== Task brief ==
Within the lines below, the span from the line with "At what coordinates" to the line with "Task: Open the Profilaxis step tab", both ends included, is to be reproduced exactly, with pictures omitted.

== Records for the task ==
Start of Block
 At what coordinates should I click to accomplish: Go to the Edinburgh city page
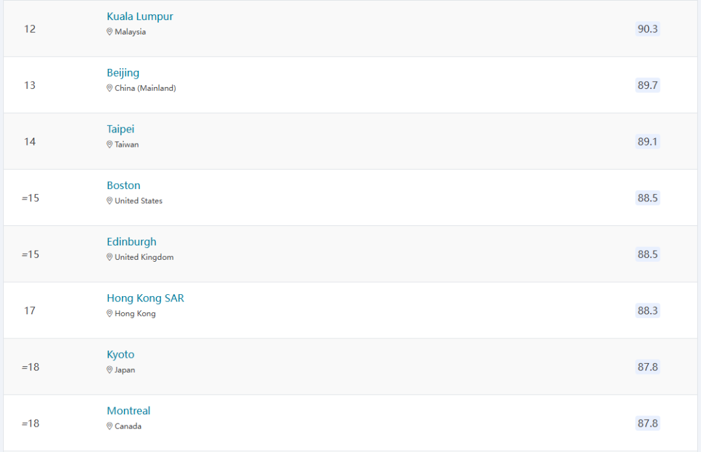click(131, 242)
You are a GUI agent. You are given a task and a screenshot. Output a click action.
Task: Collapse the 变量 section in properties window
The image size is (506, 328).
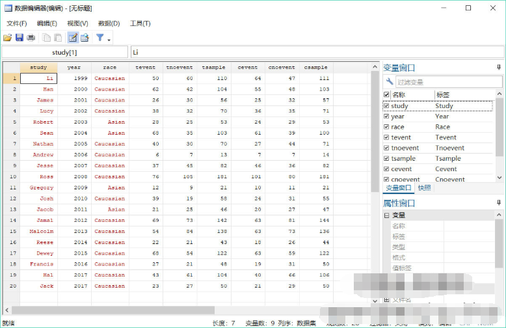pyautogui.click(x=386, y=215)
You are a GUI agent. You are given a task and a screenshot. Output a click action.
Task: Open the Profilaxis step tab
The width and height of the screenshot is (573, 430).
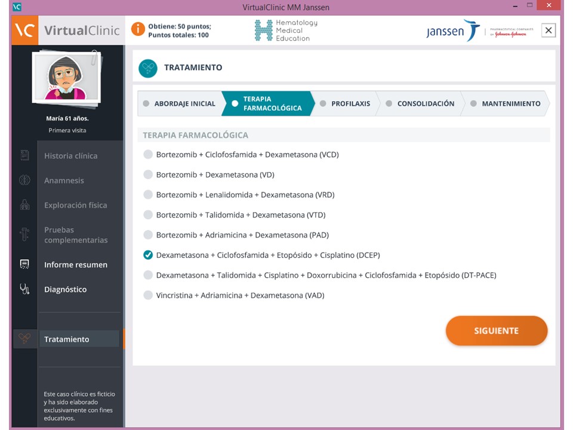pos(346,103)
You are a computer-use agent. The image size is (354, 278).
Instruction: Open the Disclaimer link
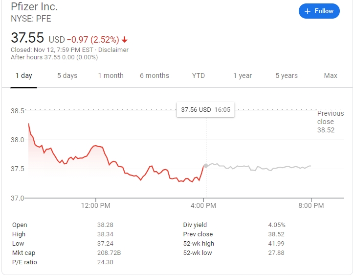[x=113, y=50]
End of Block
Start of Block
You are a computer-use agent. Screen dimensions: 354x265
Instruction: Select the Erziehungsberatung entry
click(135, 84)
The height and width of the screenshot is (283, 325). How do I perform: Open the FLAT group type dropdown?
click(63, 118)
End of Block
Start of Block
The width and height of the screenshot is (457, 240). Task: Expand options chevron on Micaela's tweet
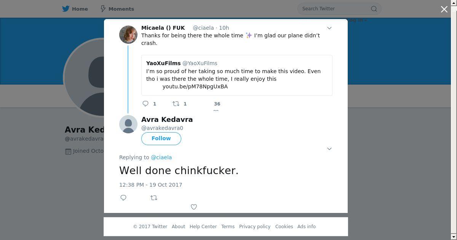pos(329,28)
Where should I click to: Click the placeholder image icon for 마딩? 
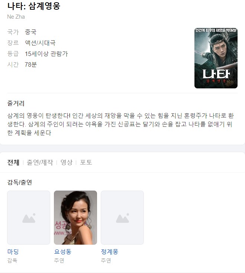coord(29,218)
End of Block
== Exercise result ==
 At what coordinates should I click to accomplish: Go to the Edinburgh city page
click(131, 242)
You are a GUI agent. You are given a task and a screenshot. Output a click action.
Task: Collapse the 变量 section in properties window
The image size is (506, 328).
pyautogui.click(x=386, y=215)
You are a GUI agent. You are given a task and a screenshot. Output a click action.
Task: Open the Profilaxis step tab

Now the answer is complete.